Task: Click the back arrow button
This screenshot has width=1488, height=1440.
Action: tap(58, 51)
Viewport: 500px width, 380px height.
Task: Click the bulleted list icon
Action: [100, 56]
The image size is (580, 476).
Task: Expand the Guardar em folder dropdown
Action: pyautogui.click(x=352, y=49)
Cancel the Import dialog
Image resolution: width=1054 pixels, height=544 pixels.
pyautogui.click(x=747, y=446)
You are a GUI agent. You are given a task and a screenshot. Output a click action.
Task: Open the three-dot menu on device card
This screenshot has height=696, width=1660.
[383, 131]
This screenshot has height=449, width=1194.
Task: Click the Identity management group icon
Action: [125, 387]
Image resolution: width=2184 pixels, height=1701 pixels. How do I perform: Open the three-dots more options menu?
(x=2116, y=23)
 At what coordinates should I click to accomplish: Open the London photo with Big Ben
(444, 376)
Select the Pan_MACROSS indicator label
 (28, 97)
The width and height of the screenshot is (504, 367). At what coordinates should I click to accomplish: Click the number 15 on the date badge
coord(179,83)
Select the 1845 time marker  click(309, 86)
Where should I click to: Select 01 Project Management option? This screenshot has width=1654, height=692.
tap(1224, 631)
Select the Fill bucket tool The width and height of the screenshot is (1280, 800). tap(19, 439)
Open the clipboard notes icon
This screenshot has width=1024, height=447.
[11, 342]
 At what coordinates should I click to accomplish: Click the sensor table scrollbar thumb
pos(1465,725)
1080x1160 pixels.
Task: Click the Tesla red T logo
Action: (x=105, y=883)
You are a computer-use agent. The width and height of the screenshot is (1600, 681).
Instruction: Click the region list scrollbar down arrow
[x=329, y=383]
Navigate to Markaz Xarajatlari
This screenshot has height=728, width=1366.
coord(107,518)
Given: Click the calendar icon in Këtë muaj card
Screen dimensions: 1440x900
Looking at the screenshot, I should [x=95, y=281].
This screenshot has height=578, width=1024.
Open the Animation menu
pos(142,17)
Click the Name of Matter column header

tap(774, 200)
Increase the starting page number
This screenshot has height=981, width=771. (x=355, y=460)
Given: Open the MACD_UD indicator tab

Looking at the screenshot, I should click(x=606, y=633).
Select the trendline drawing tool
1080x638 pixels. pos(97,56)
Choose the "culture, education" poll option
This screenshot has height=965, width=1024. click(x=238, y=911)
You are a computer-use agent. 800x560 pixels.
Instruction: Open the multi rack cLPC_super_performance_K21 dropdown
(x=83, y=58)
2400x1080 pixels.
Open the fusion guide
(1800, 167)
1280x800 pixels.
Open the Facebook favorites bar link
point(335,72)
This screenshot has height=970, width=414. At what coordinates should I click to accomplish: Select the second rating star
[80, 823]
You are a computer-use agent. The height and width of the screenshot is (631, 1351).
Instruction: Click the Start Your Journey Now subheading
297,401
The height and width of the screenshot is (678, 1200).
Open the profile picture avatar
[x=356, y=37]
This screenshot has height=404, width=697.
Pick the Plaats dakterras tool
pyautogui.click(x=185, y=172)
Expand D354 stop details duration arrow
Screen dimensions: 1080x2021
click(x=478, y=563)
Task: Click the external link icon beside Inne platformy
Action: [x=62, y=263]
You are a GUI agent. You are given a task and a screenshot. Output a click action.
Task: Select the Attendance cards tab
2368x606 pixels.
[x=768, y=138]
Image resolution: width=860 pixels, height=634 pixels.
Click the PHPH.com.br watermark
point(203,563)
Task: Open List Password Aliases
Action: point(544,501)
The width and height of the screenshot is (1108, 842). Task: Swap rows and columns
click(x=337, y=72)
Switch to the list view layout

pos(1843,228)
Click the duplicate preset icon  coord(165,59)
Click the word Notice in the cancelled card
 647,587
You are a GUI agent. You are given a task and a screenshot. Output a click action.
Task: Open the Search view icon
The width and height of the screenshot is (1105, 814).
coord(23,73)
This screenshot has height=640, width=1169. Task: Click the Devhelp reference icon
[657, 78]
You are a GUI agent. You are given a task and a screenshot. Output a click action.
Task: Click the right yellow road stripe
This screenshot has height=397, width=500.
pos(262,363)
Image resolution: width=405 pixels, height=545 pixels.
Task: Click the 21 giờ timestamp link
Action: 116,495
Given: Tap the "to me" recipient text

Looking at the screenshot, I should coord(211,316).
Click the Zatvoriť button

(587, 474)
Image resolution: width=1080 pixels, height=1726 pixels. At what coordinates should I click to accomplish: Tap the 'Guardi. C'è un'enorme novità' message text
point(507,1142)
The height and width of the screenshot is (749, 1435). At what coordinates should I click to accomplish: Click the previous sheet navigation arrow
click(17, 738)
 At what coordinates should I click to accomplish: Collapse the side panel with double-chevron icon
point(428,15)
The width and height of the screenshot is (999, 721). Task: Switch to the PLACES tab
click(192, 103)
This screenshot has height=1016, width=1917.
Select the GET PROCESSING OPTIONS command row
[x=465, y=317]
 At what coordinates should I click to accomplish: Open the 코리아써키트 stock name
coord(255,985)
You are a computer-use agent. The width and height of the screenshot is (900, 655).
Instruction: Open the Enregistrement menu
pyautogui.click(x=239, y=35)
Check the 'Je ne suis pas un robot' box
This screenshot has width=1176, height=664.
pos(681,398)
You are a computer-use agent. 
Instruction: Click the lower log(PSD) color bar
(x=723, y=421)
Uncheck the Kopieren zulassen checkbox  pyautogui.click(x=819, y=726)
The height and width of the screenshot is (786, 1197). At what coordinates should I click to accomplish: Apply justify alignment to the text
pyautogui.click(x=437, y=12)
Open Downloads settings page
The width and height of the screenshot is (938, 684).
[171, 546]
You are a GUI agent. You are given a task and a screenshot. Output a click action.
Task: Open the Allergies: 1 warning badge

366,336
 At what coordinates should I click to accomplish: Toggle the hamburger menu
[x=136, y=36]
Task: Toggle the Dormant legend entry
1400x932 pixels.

● Required action
Copy the records above exactly.

● The completed task
Task: Click the back arrow button
This screenshot has width=1488, height=1440.
Action: tap(58, 51)
Viewport: 500px width, 380px height.
Task: Click the bulleted list icon
Action: [100, 56]
The image size is (580, 476).
Task: Expand the Guardar em folder dropdown
Action: pyautogui.click(x=352, y=49)
Cancel the Import dialog
Image resolution: width=1054 pixels, height=544 pixels.
pyautogui.click(x=747, y=446)
You are a GUI agent. You are given a task and a screenshot. Output a click action.
Task: Open the three-dot menu on device card
This screenshot has height=696, width=1660.
[383, 131]
This screenshot has height=449, width=1194.
Task: Click the Identity management group icon
Action: [125, 387]
Image resolution: width=2184 pixels, height=1701 pixels. How do I perform: Open the three-dots more options menu?
(x=2116, y=23)
 At what coordinates should I click to accomplish: Open the London photo with Big Ben
(444, 376)
Select the Pan_MACROSS indicator label
 (28, 97)
The width and height of the screenshot is (504, 367). At what coordinates should I click to accomplish: Click the number 15 on the date badge
coord(179,83)
Select the 1845 time marker  click(309, 86)
Where should I click to: Select 01 Project Management option? This screenshot has width=1654, height=692.
tap(1224, 631)
Select the Fill bucket tool The width and height of the screenshot is (1280, 800). tap(19, 439)
Open the clipboard notes icon
This screenshot has width=1024, height=447.
[11, 342]
 At what coordinates should I click to accomplish: Click the sensor table scrollbar thumb
pos(1465,725)
1080x1160 pixels.
Task: Click the Tesla red T logo
Action: (x=105, y=883)
You are a computer-use agent. The width and height of the screenshot is (1600, 681).
Instruction: Click the region list scrollbar down arrow
[x=329, y=383]
Navigate to Markaz Xarajatlari
This screenshot has height=728, width=1366.
coord(107,518)
Given: Click the calendar icon in Këtë muaj card
Screen dimensions: 1440x900
Looking at the screenshot, I should [x=95, y=281].
This screenshot has height=578, width=1024.
Open the Animation menu
pos(142,17)
Click the Name of Matter column header

tap(774, 200)
Increase the starting page number
This screenshot has height=981, width=771. (x=355, y=460)
Given: Open the MACD_UD indicator tab

Looking at the screenshot, I should click(x=606, y=633).
Select the trendline drawing tool
1080x638 pixels. pos(97,56)
Choose the "culture, education" poll option
This screenshot has height=965, width=1024. click(x=238, y=911)
You are a computer-use agent. 800x560 pixels.
Instruction: Open the multi rack cLPC_super_performance_K21 dropdown
(x=83, y=58)
2400x1080 pixels.
Open the fusion guide
(1800, 167)
1280x800 pixels.
Open the Facebook favorites bar link
point(335,72)
This screenshot has height=970, width=414. At what coordinates should I click to accomplish: Select the second rating star
[80, 823]
You are a computer-use agent. The height and width of the screenshot is (631, 1351).
Instruction: Click the Start Your Journey Now subheading
297,401
The height and width of the screenshot is (678, 1200).
Open the profile picture avatar
[x=356, y=37]
This screenshot has height=404, width=697.
Pick the Plaats dakterras tool
pyautogui.click(x=185, y=172)
Expand D354 stop details duration arrow
Screen dimensions: 1080x2021
click(x=478, y=563)
Task: Click the external link icon beside Inne platformy
Action: [x=62, y=263]
You are a GUI agent. You are given a task and a screenshot. Output a click action.
Task: Select the Attendance cards tab
2368x606 pixels.
[x=768, y=138]
Image resolution: width=860 pixels, height=634 pixels.
Click the PHPH.com.br watermark
point(203,563)
Task: Open List Password Aliases
Action: point(544,501)
The width and height of the screenshot is (1108, 842). Task: Swap rows and columns
click(x=337, y=72)
Switch to the list view layout

pos(1843,228)
Click the duplicate preset icon  coord(165,59)
Click the word Notice in the cancelled card
 647,587
You are a GUI agent. You are given a task and a screenshot. Output a click action.
Task: Open the Search view icon
The width and height of the screenshot is (1105, 814).
coord(23,73)
This screenshot has height=640, width=1169. Task: Click the Devhelp reference icon
[657, 78]
You are a GUI agent. You are given a task and a screenshot. Output a click action.
Task: Click the right yellow road stripe
This screenshot has height=397, width=500.
pos(262,363)
Image resolution: width=405 pixels, height=545 pixels.
Task: Click the 21 giờ timestamp link
Action: 116,495
Given: Tap the "to me" recipient text

Looking at the screenshot, I should coord(211,316).
Click the Zatvoriť button

(587, 474)
Image resolution: width=1080 pixels, height=1726 pixels. At what coordinates should I click to accomplish: Tap the 'Guardi. C'è un'enorme novità' message text
point(507,1142)
The height and width of the screenshot is (749, 1435). At what coordinates should I click to accomplish: Click the previous sheet navigation arrow
click(17, 738)
 At what coordinates should I click to accomplish: Collapse the side panel with double-chevron icon
point(428,15)
The width and height of the screenshot is (999, 721). Task: Switch to the PLACES tab
click(192, 103)
This screenshot has height=1016, width=1917.
Select the GET PROCESSING OPTIONS command row
[x=465, y=317]
 At what coordinates should I click to accomplish: Open the 코리아써키트 stock name
coord(255,985)
You are a computer-use agent. The width and height of the screenshot is (900, 655).
Instruction: Open the Enregistrement menu
pyautogui.click(x=239, y=35)
Check the 'Je ne suis pas un robot' box
This screenshot has width=1176, height=664.
pos(681,398)
You are a computer-use agent. 
Instruction: Click the lower log(PSD) color bar
(x=723, y=421)
Uncheck the Kopieren zulassen checkbox  pyautogui.click(x=819, y=726)
The height and width of the screenshot is (786, 1197). At what coordinates should I click to accomplish: Apply justify alignment to the text
pyautogui.click(x=437, y=12)
Open Downloads settings page
The width and height of the screenshot is (938, 684).
[171, 546]
You are a GUI agent. You are given a task and a screenshot. Output a click action.
Task: Open the Allergies: 1 warning badge

366,336
 At what coordinates should I click to accomplish: Toggle the hamburger menu
[x=136, y=36]
Task: Toggle the Dormant legend entry
1400x932 pixels.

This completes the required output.